Normally governments offset their spending through either taxation or borrowing. But taxation is deflationary so is not an appealing option at the moment and there is a concern (largely exaggerated) about increasing government debt.
Keating has essentially called for the federal government to increase its spending without taxation and without further increasing the debt.
How does this work?
When the government borrows it does this by issuing government bonds. Bonds pay their purchaser a fixed interest rate upon maturity. There are also smaller periodic payments known as coupons. Bonds are normally bought by large institutional investors- banks, super funds, and the like, though individuals can also buy them through the stock market.
Sometimes when the economy is weak the central bank buys up government bonds from the financial sector. It funds these purchases by creating new money out of thin air increasing the overall supply of money in the economy as a whole. The process increases bank liquidity so the banks can lend money to the private sector at lower interest rates, in the hope that this will spur productive investment. This process is known as quantitive easing (QE). But QE does not necessarily result in productive investment. Businesses may still be reluctant to make those types of investments in a weak economy. So the money can end up in share buybacks inflating share market prices even though the real economy remains very weak. This is what is currently occurring in the USA where the gap between the stock market and the real economy is larger than ever. The gap has been fuelled still further by the Federal Reserve buying corporate bonds (debt) for the first time in its history.
But Keating is not calling for QE. His proposal is for the Reserve Bank to buy up the government on a permanent basis. The government gets the money for the bonds but the interest and coupon payments are returned to the government by the Reserve Bank. The government gets to spend the money for free. Economists call this process debt monetization. The problem with it is that it is potentially inflationary. But if the money is spent by governments on initiatives that increase the overall productive capacity of the economy then that increase capacity can produce more goods and services which absorb the increase in the supply of money without causing inflation.
A risk is that this process may result in a devaluation of the currency. But the effects of this are not all negative. Imports become more expensive and exports become cheaper. This could be a problem for Australia because we import a lot of machinery we then use for productive activity. But exchange rates are always relative to each other. There is no common gold standard. So the extent to which devaluation is likely to occur under international economic conditions where many governments eventually engage in debt monetization is not known. Another risk is that increases in inflation if eventually result, political constraints may prevent governments from dealing with this through increased taxation. But as Keating says at the moment you’d need a microscope to spot any inflation.

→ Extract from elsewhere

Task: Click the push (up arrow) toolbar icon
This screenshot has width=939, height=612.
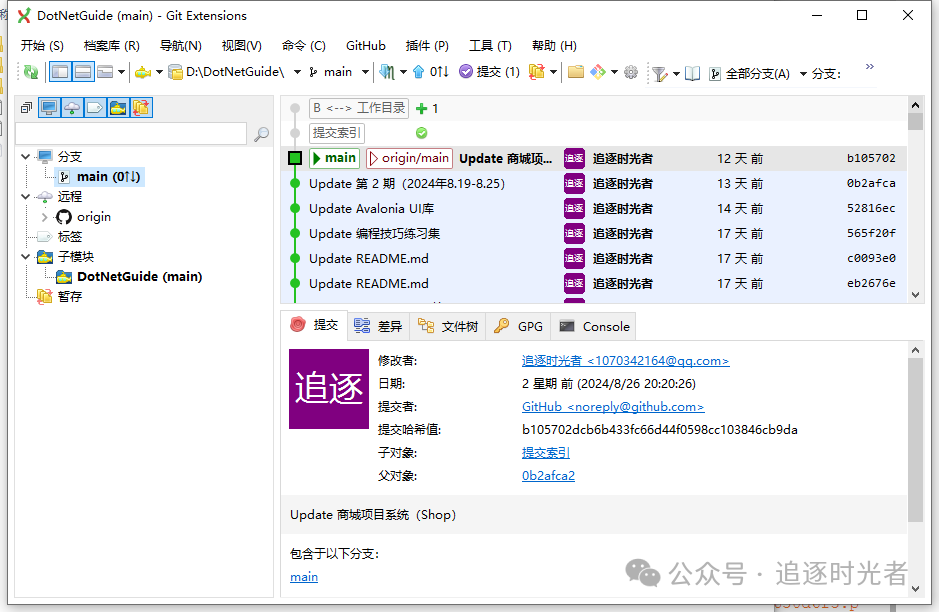Action: point(418,72)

Keating has directed his comments to the Reserve Bank suggesting it should help out the current government. But his comments might well be surreptitiously directed to Federal Labor. Federal Labor finds itself in a terrible bind.

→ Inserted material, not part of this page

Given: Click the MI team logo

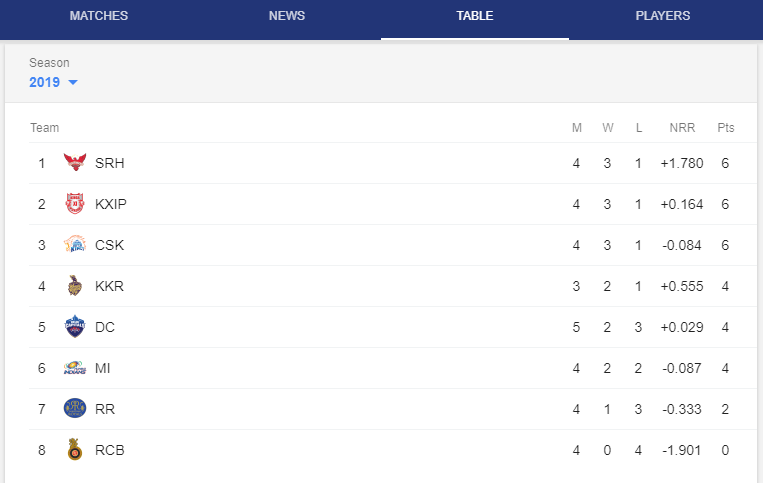Looking at the screenshot, I should tap(75, 368).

Labor went to the 2018 election promising to deliver a bigger surplus more quickly than the Coalition. And it did this in the context of a national economy which was already weakening. The responsible economic course was actually stimulus not surplus. It was Labor’s commitment to a bigger surplus sooner that led it, at least in part, to advocate tax reform on negative gearing and franking credits, policies which, although highly worthy, gave political ammunition to the Coalition for a highly successful scare campaign. Lesson 1- learned by John Hewson in 1993-do not propose big tax changes from Opposition.

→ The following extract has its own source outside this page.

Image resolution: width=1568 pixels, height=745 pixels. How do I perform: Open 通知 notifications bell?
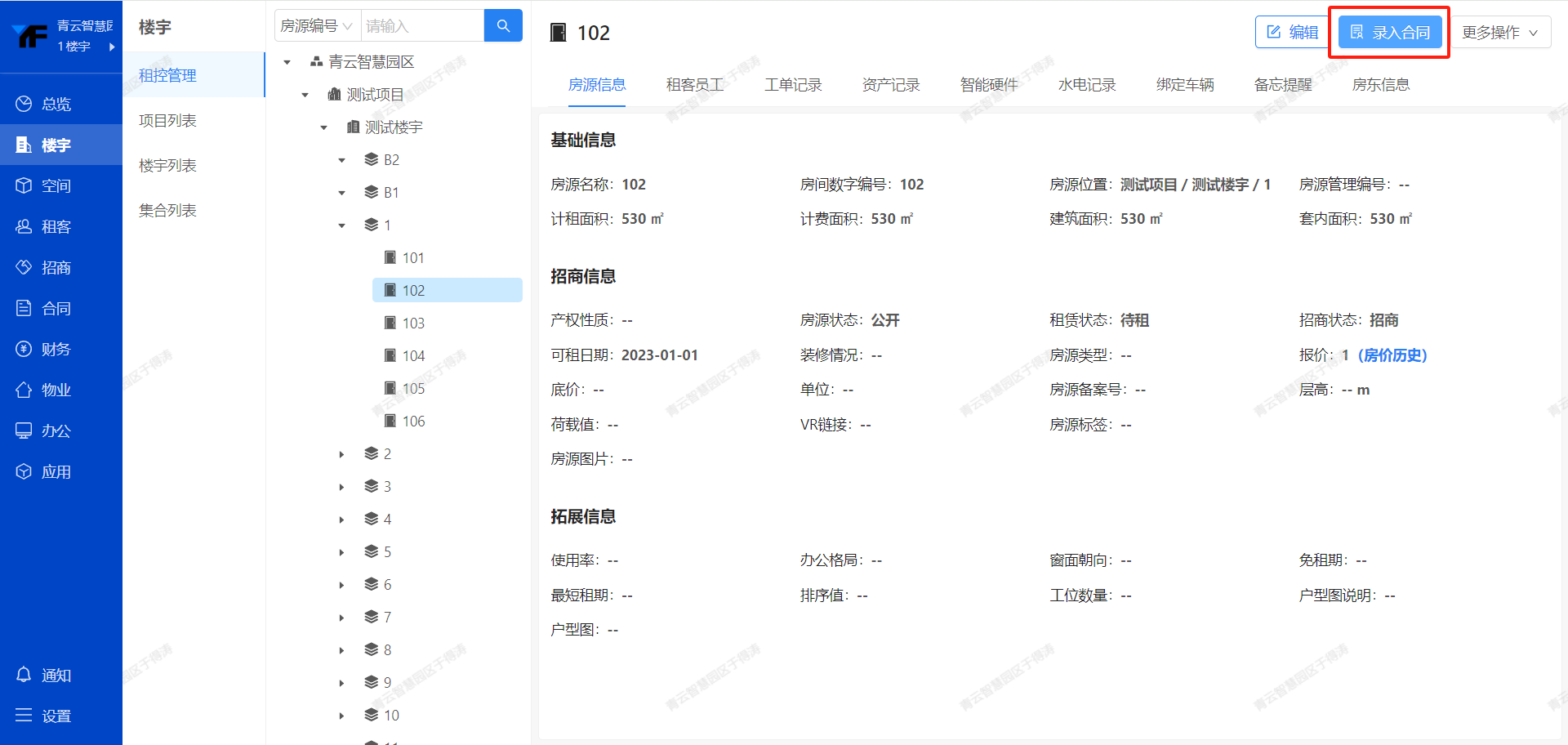(24, 675)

Federal Labor has recently criticized the Coalition for its lack of a comprehensive jobs plan. It is a good criticism. But Labor is yet to announce a jobs plan of its own. It has given three clues as to components its plan might contain- a stimulus to the building sector through construction of social housing, energy policy (which will require it to overcome apparent divisions around gas), and increased funding for care sectors. At the same time, it appears unlikely to oppose Coalition tax cuts which the Australia Institute has described as poorly targetted. The tax cuts would reduce income tax revenue by $300 billion, on top of the billions in company tax cuts the Coalition has already passed. Back in August Jim Chalmers hinted that Labor would support bringing forward the Coalition’s second round of tax cuts:
“If they came to us and said that they wanted to bring forward stage two of the legislated tax cuts, then we’d engage with them in a pretty constructive way. We’ve said that for some time.”
Labor will need to come out with a job plan that appeals to voters as clearly bigger and better than the Coalition to have any chance of winning the next election. How will it fund such a plan? How can it do so if it supports the tax cuts and continues to maintain the 2018 election approach that it must be more fiscally conservative than the Coalition in order to persuade voters it is economically responsible? It is an awkward equation, to say the least.
Keating has put another funding option on the table.